You forgot the [code] [/code] tags for your code.

//////////////////////////////////////////////////////////////////////////
// Make value blink on screen
//////////////////////////////////////////////////////////////////////////
void flashValue(byte val, byte column, byte line)
{
  static unsigned long lastTime = 0;     // Static variables preserves data between function calls.
  static bool flashOn = false;
  if (millis() - lastTime > 500UL)
  {
    if (flashOn)
    {
      lcd.setCursor(column, line);
      sprintf(st_EditValue, ("%02d"), val);  //  <<== But the blink only blinks 2 characters. Here's the code!
      lcd.print(st_EditValue);                      //  So what's your point? You need more code to print more, not bitmath. 

    }
    else
    {
      lcd.setCursor (column, line);
      lcd.print("  ");        //<<<<---- This erases 2 chars because only 2 are printed.  
    }
    flashOn = !flashOn;
    lastTime = millis();
  }
}

Do you have trouble with sprintf()? The reference is in AVR libc, in the stdio.h library. LibC is the standard C libraries that Arduino uses. That site is the doc.

oops I'm usually very careful to use code tags. Sorry

sprintf is something I have only just learned and have converted the code from Strings() to strings. I will admit I am struggling a little bit but have found some good c++ sites tonight. Aurduino site is a bit light on how to use sprintf properly.

Yes the code only blinks 2 values and the rest stay the same (works for my lcd clock). I want to adapt it to blink any value from 1 to 16 characters (length of my current LCD) so it becomes a helper function that I can use anywhere.

I literally have just learned tonight that %02d is (and I hope I am right) is print a minimum of 2 characters and pad by zero.
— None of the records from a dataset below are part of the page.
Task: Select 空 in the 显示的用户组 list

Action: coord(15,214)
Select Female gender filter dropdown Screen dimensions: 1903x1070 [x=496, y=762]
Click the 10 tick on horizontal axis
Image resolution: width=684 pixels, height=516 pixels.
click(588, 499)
So I need to work out the if a value is 1 or 12345678 then how the sprintf can adapt between the two lengths. I also need to to take the value of 1 or 123456 and turn it to _ or ________ for the blink. Which as i intimated, my beginner brain is thinking should I be looking at bitmath to turn the same length value printed to all 0's. Maybe I'm looking at the wrong approach. Whats the right approach?

I'm not looking to be spoon fed answers but any examples are helpful and keywords help me research.